DESCRIPTION OF THE TASK
Could you write out all the records once more, exactly?

DATA SUPPLIED
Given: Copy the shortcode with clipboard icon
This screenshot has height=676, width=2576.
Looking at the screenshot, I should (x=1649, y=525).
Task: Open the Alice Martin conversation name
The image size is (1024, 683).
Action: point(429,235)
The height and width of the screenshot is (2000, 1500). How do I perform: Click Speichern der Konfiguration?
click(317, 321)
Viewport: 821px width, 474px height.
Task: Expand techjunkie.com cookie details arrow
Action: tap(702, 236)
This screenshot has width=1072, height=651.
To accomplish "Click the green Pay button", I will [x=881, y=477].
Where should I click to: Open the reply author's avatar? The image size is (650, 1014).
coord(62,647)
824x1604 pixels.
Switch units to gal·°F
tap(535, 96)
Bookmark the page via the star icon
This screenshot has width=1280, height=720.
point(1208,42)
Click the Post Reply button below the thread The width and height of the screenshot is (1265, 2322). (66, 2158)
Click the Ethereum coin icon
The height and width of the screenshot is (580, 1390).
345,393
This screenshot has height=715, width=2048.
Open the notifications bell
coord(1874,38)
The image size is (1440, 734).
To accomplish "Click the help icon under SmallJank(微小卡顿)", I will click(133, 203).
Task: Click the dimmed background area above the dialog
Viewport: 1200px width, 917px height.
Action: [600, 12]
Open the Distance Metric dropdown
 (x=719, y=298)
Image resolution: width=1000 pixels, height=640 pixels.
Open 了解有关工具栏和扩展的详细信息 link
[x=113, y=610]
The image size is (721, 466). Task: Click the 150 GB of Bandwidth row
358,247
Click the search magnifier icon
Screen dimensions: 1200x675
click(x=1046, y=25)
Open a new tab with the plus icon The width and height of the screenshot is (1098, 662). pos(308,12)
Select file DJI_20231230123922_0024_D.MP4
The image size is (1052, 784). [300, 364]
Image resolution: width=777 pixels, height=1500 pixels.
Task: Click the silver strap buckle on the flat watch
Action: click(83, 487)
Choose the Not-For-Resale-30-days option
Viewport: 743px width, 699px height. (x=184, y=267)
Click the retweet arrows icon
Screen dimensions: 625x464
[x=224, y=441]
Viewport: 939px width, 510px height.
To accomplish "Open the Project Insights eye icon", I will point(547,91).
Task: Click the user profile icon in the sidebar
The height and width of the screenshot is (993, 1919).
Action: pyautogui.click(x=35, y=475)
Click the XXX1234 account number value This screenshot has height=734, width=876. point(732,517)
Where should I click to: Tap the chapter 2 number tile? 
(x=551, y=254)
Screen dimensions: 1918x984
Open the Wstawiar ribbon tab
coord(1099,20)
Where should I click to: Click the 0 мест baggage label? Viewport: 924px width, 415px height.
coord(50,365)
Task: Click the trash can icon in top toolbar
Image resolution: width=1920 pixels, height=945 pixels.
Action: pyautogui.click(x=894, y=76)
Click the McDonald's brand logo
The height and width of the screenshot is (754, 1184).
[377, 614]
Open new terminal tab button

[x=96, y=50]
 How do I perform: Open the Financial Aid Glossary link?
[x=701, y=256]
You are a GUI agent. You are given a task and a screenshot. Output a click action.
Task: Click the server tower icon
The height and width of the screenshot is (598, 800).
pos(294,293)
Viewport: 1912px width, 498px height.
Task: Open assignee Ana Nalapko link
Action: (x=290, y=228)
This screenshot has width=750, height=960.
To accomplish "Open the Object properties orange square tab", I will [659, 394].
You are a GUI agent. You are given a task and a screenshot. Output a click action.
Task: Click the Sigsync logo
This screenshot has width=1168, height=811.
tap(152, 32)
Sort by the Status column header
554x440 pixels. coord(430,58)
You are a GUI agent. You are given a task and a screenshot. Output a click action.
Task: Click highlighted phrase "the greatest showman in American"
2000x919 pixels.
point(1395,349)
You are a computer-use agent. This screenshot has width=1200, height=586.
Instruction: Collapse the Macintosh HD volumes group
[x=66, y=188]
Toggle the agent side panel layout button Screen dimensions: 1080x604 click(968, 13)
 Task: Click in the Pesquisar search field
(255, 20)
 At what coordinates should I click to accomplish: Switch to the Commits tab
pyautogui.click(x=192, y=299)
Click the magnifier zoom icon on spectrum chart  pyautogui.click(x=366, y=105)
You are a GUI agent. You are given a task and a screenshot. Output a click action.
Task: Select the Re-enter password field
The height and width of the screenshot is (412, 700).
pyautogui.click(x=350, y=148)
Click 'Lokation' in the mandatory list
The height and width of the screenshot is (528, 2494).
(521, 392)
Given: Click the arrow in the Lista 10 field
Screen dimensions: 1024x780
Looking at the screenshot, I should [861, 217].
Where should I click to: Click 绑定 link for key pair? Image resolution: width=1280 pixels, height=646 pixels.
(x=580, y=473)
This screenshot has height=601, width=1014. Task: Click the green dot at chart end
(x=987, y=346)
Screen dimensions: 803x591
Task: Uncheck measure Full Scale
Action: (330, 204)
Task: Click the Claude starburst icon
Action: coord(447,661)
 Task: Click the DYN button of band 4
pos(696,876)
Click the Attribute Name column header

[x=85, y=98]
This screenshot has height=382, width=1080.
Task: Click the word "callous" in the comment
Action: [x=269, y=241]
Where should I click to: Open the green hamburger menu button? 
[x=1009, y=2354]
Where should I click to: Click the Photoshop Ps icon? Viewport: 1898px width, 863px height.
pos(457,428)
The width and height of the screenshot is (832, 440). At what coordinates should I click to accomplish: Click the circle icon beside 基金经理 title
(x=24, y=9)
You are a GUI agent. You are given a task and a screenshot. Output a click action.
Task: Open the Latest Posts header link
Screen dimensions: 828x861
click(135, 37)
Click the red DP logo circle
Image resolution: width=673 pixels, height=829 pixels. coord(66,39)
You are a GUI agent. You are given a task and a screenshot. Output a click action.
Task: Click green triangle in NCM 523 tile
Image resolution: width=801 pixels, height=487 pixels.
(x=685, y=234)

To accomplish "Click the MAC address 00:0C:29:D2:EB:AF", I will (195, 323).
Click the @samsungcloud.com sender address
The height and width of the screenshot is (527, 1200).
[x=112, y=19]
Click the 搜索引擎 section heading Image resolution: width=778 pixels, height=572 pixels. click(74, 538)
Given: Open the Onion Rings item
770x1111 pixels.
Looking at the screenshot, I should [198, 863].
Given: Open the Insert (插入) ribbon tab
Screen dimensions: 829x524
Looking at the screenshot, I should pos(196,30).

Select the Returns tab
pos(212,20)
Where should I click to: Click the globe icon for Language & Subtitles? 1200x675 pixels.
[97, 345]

PROBLEM SOLUTION
Given: Copy the shortcode with clipboard icon
This screenshot has height=676, width=2576.
Looking at the screenshot, I should (x=1649, y=525).
Task: Open the Alice Martin conversation name
The image size is (1024, 683).
Action: point(429,235)
The height and width of the screenshot is (2000, 1500). How do I perform: Click Speichern der Konfiguration?
click(317, 321)
Viewport: 821px width, 474px height.
Task: Expand techjunkie.com cookie details arrow
Action: tap(702, 236)
This screenshot has width=1072, height=651.
To accomplish "Click the green Pay button", I will [x=881, y=477].
Where should I click to: Open the reply author's avatar? The image size is (650, 1014).
coord(62,647)
824x1604 pixels.
Switch units to gal·°F
tap(535, 96)
Bookmark the page via the star icon
This screenshot has width=1280, height=720.
point(1208,42)
Click the Post Reply button below the thread The width and height of the screenshot is (1265, 2322). (66, 2158)
Click the Ethereum coin icon
The height and width of the screenshot is (580, 1390).
345,393
This screenshot has height=715, width=2048.
Open the notifications bell
coord(1874,38)
The image size is (1440, 734).
To accomplish "Click the help icon under SmallJank(微小卡顿)", I will click(133, 203).
Task: Click the dimmed background area above the dialog
Viewport: 1200px width, 917px height.
Action: [600, 12]
Open the Distance Metric dropdown
 (x=719, y=298)
Image resolution: width=1000 pixels, height=640 pixels.
Open 了解有关工具栏和扩展的详细信息 link
[x=113, y=610]
The image size is (721, 466). Task: Click the 150 GB of Bandwidth row
358,247
Click the search magnifier icon
Screen dimensions: 1200x675
click(x=1046, y=25)
Open a new tab with the plus icon The width and height of the screenshot is (1098, 662). pos(308,12)
Select file DJI_20231230123922_0024_D.MP4
The image size is (1052, 784). [300, 364]
Image resolution: width=777 pixels, height=1500 pixels.
Task: Click the silver strap buckle on the flat watch
Action: click(83, 487)
Choose the Not-For-Resale-30-days option
Viewport: 743px width, 699px height. (x=184, y=267)
Click the retweet arrows icon
Screen dimensions: 625x464
[x=224, y=441]
Viewport: 939px width, 510px height.
To accomplish "Open the Project Insights eye icon", I will point(547,91).
Task: Click the user profile icon in the sidebar
The height and width of the screenshot is (993, 1919).
Action: pyautogui.click(x=35, y=475)
Click the XXX1234 account number value This screenshot has height=734, width=876. point(732,517)
Where should I click to: Tap the chapter 2 number tile? 
(x=551, y=254)
Screen dimensions: 1918x984
Open the Wstawiar ribbon tab
coord(1099,20)
Where should I click to: Click the 0 мест baggage label? Viewport: 924px width, 415px height.
coord(50,365)
Task: Click the trash can icon in top toolbar
Image resolution: width=1920 pixels, height=945 pixels.
Action: pyautogui.click(x=894, y=76)
Click the McDonald's brand logo
The height and width of the screenshot is (754, 1184).
[377, 614]
Open new terminal tab button

[x=96, y=50]
 How do I perform: Open the Financial Aid Glossary link?
[x=701, y=256]
You are a GUI agent. You are given a task and a screenshot. Output a click action.
Task: Click the server tower icon
The height and width of the screenshot is (598, 800).
pos(294,293)
Viewport: 1912px width, 498px height.
Task: Open assignee Ana Nalapko link
Action: (x=290, y=228)
This screenshot has width=750, height=960.
To accomplish "Open the Object properties orange square tab", I will [659, 394].
You are a GUI agent. You are given a task and a screenshot. Output a click action.
Task: Click the Sigsync logo
This screenshot has width=1168, height=811.
tap(152, 32)
Sort by the Status column header
554x440 pixels. coord(430,58)
You are a GUI agent. You are given a task and a screenshot. Output a click action.
Task: Click highlighted phrase "the greatest showman in American"
2000x919 pixels.
point(1395,349)
You are a computer-use agent. This screenshot has width=1200, height=586.
Instruction: Collapse the Macintosh HD volumes group
[x=66, y=188]
Toggle the agent side panel layout button Screen dimensions: 1080x604 click(968, 13)
 Task: Click in the Pesquisar search field
(255, 20)
 At what coordinates should I click to accomplish: Switch to the Commits tab
pyautogui.click(x=192, y=299)
Click the magnifier zoom icon on spectrum chart  pyautogui.click(x=366, y=105)
You are a GUI agent. You are given a task and a screenshot. Output a click action.
Task: Select the Re-enter password field
The height and width of the screenshot is (412, 700).
pyautogui.click(x=350, y=148)
Click 'Lokation' in the mandatory list
The height and width of the screenshot is (528, 2494).
(521, 392)
Given: Click the arrow in the Lista 10 field
Screen dimensions: 1024x780
Looking at the screenshot, I should [861, 217].
Where should I click to: Click 绑定 link for key pair? Image resolution: width=1280 pixels, height=646 pixels.
(x=580, y=473)
This screenshot has height=601, width=1014. Task: Click the green dot at chart end
(x=987, y=346)
Screen dimensions: 803x591
Task: Uncheck measure Full Scale
Action: (330, 204)
Task: Click the Claude starburst icon
Action: coord(447,661)
 Task: Click the DYN button of band 4
pos(696,876)
Click the Attribute Name column header

[x=85, y=98]
This screenshot has height=382, width=1080.
Task: Click the word "callous" in the comment
Action: [x=269, y=241]
Where should I click to: Open the green hamburger menu button? 
[x=1009, y=2354]
Where should I click to: Click the Photoshop Ps icon? Viewport: 1898px width, 863px height.
pos(457,428)
The width and height of the screenshot is (832, 440). At what coordinates should I click to accomplish: Click the circle icon beside 基金经理 title
(x=24, y=9)
You are a GUI agent. You are given a task and a screenshot. Output a click action.
Task: Open the Latest Posts header link
Screen dimensions: 828x861
click(135, 37)
Click the red DP logo circle
Image resolution: width=673 pixels, height=829 pixels. coord(66,39)
You are a GUI agent. You are given a task and a screenshot. Output a click action.
Task: Click green triangle in NCM 523 tile
Image resolution: width=801 pixels, height=487 pixels.
(x=685, y=234)

To accomplish "Click the MAC address 00:0C:29:D2:EB:AF", I will (195, 323).
Click the @samsungcloud.com sender address
The height and width of the screenshot is (527, 1200).
[x=112, y=19]
Click the 搜索引擎 section heading Image resolution: width=778 pixels, height=572 pixels. click(74, 538)
Given: Open the Onion Rings item
770x1111 pixels.
Looking at the screenshot, I should [198, 863].
Given: Open the Insert (插入) ribbon tab
Screen dimensions: 829x524
Looking at the screenshot, I should pos(196,30).

Select the Returns tab
pos(212,20)
Where should I click to: Click the globe icon for Language & Subtitles? 1200x675 pixels.
[97, 345]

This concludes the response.